How to Use scipy.stats.mannwhitneyu in Python

Key Insights

The Mann-Whitney U test compares two independent groups without assuming normal distribution, making it ideal for skewed data, ordinal scales, or small samples where normality is questionable.
The alternative parameter fundamentally changes your hypothesis—choose 'two-sided' for detecting any difference, or 'less'/'greater' when you have a directional prediction before seeing the data.
Always pair your p-value with an effect size measure like rank-biserial correlation; statistical significance without practical significance leads to poor decisions.

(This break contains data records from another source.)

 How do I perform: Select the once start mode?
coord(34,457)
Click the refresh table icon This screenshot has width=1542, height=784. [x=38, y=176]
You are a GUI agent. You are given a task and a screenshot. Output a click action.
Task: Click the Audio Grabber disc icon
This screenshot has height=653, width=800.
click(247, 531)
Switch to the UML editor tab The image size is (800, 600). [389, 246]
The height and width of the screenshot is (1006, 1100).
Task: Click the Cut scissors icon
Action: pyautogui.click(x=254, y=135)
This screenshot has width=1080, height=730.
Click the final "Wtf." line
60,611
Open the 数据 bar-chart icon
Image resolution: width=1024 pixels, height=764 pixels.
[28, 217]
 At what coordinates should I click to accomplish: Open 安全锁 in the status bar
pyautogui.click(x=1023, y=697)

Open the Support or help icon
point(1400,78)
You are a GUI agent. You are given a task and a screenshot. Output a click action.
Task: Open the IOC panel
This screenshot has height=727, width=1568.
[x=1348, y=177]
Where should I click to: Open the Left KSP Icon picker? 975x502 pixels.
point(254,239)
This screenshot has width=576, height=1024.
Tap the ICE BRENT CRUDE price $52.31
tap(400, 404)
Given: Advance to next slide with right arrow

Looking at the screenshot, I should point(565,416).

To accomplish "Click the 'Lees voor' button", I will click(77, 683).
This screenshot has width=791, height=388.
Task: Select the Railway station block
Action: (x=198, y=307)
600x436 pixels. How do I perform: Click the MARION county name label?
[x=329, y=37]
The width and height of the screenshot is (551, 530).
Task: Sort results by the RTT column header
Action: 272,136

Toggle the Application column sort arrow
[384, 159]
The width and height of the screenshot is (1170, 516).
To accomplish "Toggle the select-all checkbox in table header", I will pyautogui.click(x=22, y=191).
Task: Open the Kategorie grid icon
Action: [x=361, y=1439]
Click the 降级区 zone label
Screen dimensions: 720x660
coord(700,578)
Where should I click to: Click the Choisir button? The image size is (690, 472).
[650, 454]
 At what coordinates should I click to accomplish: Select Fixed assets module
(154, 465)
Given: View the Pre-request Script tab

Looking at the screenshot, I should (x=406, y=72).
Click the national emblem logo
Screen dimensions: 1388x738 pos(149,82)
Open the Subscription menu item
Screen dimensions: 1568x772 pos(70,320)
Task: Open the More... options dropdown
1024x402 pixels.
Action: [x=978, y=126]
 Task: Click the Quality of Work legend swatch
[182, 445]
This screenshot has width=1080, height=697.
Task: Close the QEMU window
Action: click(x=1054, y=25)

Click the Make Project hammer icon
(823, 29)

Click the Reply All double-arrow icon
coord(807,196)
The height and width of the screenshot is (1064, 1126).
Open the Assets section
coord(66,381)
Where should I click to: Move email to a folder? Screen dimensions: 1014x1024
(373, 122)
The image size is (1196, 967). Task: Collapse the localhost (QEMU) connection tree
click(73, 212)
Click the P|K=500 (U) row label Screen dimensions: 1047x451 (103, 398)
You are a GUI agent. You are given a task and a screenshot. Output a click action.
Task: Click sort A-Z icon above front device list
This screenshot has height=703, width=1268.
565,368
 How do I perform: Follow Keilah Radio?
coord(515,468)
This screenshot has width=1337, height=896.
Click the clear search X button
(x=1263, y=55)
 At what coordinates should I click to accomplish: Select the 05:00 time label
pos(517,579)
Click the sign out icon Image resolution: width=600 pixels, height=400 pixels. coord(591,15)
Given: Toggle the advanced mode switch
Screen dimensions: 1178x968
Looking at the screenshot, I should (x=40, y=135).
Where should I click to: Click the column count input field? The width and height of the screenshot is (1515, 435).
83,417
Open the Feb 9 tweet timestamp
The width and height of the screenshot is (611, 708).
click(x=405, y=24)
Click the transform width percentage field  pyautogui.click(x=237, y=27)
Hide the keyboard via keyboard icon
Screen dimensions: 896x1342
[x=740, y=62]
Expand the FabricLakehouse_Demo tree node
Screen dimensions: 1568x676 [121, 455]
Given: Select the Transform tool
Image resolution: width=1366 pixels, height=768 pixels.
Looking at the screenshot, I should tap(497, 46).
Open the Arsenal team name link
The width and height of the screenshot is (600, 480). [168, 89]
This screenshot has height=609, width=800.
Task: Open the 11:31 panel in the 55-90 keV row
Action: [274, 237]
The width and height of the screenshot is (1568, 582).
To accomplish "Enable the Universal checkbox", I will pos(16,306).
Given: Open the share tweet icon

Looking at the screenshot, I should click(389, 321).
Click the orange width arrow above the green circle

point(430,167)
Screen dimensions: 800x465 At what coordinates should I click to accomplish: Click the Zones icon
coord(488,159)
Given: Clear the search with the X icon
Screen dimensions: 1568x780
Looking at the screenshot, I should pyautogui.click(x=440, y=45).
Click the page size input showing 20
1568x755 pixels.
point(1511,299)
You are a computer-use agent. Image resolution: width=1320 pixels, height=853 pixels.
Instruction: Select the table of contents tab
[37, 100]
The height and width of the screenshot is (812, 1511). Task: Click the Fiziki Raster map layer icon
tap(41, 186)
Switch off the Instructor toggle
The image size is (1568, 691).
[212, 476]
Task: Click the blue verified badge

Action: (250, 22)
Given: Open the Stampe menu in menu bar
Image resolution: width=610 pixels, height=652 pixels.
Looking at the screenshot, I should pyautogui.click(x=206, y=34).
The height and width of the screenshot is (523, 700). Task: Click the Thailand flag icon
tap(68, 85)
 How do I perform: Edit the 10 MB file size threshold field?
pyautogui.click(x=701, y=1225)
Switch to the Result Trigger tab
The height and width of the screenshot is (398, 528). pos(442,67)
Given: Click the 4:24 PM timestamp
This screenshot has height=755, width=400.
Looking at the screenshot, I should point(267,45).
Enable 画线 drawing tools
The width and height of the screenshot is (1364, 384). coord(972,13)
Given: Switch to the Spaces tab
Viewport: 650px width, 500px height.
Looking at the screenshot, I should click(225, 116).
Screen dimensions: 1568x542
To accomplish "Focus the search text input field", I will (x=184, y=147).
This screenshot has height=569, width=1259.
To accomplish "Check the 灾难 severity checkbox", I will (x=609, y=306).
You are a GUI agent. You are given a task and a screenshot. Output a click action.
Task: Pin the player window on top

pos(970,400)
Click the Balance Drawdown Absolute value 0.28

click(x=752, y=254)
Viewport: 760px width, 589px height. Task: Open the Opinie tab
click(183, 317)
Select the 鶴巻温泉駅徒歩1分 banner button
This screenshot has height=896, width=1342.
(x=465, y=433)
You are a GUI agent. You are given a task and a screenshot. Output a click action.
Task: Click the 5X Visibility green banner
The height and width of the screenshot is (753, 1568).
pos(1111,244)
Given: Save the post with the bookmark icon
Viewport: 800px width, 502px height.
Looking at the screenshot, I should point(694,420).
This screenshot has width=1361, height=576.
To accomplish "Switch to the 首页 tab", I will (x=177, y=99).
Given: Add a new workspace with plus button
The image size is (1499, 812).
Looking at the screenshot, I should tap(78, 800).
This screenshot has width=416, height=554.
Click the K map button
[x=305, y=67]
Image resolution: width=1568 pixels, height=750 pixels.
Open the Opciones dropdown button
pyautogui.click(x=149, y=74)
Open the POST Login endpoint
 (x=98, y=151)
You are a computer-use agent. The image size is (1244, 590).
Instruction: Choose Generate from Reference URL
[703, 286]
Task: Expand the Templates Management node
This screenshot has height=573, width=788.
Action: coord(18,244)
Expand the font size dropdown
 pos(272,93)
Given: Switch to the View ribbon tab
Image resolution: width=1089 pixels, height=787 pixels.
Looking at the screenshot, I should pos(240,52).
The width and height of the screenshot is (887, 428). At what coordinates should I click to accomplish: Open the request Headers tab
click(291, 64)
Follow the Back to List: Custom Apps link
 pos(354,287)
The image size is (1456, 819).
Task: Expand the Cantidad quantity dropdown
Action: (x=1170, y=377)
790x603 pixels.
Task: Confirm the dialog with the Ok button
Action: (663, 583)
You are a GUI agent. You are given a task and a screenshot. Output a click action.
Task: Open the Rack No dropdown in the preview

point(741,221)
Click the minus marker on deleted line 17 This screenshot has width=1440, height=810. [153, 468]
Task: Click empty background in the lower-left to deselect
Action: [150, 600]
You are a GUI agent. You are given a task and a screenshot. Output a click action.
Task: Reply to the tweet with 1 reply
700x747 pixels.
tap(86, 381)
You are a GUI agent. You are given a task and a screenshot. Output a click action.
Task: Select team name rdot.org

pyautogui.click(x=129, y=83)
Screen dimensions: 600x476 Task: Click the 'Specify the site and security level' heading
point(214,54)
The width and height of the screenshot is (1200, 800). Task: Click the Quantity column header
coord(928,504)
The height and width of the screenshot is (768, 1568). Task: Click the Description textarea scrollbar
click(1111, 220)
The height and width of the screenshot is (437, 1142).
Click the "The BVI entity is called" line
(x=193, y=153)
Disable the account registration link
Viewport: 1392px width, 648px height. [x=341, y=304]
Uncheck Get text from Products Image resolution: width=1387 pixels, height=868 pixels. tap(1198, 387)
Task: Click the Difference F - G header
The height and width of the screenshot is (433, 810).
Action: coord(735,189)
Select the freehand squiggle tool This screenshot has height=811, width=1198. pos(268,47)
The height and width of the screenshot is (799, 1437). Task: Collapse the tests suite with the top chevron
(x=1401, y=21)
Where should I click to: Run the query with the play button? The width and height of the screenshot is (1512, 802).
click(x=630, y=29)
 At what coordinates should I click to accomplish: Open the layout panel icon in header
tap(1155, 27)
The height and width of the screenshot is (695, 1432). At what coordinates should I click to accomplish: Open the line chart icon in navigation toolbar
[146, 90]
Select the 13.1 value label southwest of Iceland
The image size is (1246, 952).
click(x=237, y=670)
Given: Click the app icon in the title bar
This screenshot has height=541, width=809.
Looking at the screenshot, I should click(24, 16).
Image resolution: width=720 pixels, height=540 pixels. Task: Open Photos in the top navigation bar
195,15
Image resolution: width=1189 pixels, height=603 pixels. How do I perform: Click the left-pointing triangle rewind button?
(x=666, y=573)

Introduction to the Mann-Whitney U Test

The Mann-Whitney U test (also called the Wilcoxon rank-sum test) answers a simple question: do two independent groups tend to have different values? Unlike the independent samples t-test, it doesn’t assume your data follows a normal distribution. Instead, it works with ranks, making it robust to outliers and applicable to ordinal data.

Use this test when:

Your data is ordinal (like Likert scales)
Sample sizes are small and normality is suspect
Your continuous data has significant skew or outliers
You’re comparing medians rather than means

The test works by pooling all observations, ranking them, and checking whether one group’s ranks are systematically higher than the other’s. The U-statistic represents the number of times a value from one group exceeds a value from the other group.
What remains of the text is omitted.